▸ Data in this exercise:
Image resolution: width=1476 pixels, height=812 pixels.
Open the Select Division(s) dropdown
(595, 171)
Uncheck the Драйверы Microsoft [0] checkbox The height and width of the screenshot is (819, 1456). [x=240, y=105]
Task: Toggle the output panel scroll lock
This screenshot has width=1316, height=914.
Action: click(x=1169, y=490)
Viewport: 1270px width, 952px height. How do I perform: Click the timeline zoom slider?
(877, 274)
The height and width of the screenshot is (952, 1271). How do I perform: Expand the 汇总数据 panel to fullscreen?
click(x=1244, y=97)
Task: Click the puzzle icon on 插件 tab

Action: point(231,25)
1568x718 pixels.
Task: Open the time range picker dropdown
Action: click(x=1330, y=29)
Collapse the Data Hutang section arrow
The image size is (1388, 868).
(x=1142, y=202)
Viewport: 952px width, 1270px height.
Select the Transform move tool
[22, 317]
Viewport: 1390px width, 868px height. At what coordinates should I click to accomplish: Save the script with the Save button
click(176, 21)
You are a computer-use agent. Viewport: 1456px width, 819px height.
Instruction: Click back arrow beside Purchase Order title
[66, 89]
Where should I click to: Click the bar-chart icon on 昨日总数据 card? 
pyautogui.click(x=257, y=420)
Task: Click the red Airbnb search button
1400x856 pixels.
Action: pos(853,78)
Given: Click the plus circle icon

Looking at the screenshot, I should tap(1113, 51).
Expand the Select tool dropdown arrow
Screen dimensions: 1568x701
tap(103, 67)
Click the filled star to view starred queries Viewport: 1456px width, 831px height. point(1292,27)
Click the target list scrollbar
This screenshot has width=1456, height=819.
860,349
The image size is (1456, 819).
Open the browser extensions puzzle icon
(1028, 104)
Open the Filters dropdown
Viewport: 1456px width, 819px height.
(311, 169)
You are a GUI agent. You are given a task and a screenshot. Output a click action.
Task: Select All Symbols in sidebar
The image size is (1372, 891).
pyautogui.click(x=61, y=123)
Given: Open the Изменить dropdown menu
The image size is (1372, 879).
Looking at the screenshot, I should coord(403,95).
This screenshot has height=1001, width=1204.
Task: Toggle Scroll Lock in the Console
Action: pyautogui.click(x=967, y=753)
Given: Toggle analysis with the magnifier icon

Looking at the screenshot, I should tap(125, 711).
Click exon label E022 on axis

▸ Action item:
Please output the material above exactly as it reads.

▸ Task result:
Image resolution: width=1476 pixels, height=812 pixels.
Open the Select Division(s) dropdown
(595, 171)
Uncheck the Драйверы Microsoft [0] checkbox The height and width of the screenshot is (819, 1456). [x=240, y=105]
Task: Toggle the output panel scroll lock
This screenshot has width=1316, height=914.
Action: click(x=1169, y=490)
Viewport: 1270px width, 952px height. How do I perform: Click the timeline zoom slider?
(877, 274)
The height and width of the screenshot is (952, 1271). How do I perform: Expand the 汇总数据 panel to fullscreen?
click(x=1244, y=97)
Task: Click the puzzle icon on 插件 tab

Action: point(231,25)
1568x718 pixels.
Task: Open the time range picker dropdown
Action: click(x=1330, y=29)
Collapse the Data Hutang section arrow
The image size is (1388, 868).
(x=1142, y=202)
Viewport: 952px width, 1270px height.
Select the Transform move tool
[22, 317]
Viewport: 1390px width, 868px height. At what coordinates should I click to accomplish: Save the script with the Save button
click(176, 21)
You are a computer-use agent. Viewport: 1456px width, 819px height.
Instruction: Click back arrow beside Purchase Order title
[66, 89]
Where should I click to: Click the bar-chart icon on 昨日总数据 card? 
pyautogui.click(x=257, y=420)
Task: Click the red Airbnb search button
1400x856 pixels.
Action: pos(853,78)
Given: Click the plus circle icon

Looking at the screenshot, I should tap(1113, 51).
Expand the Select tool dropdown arrow
Screen dimensions: 1568x701
tap(103, 67)
Click the filled star to view starred queries Viewport: 1456px width, 831px height. point(1292,27)
Click the target list scrollbar
This screenshot has width=1456, height=819.
860,349
The image size is (1456, 819).
Open the browser extensions puzzle icon
(1028, 104)
Open the Filters dropdown
Viewport: 1456px width, 819px height.
(311, 169)
You are a GUI agent. You are given a task and a screenshot. Output a click action.
Task: Select All Symbols in sidebar
The image size is (1372, 891).
pyautogui.click(x=61, y=123)
Given: Open the Изменить dropdown menu
The image size is (1372, 879).
Looking at the screenshot, I should coord(403,95).
This screenshot has height=1001, width=1204.
Task: Toggle Scroll Lock in the Console
Action: pyautogui.click(x=967, y=753)
Given: Toggle analysis with the magnifier icon

Looking at the screenshot, I should tap(125, 711).
Click exon label E022 on axis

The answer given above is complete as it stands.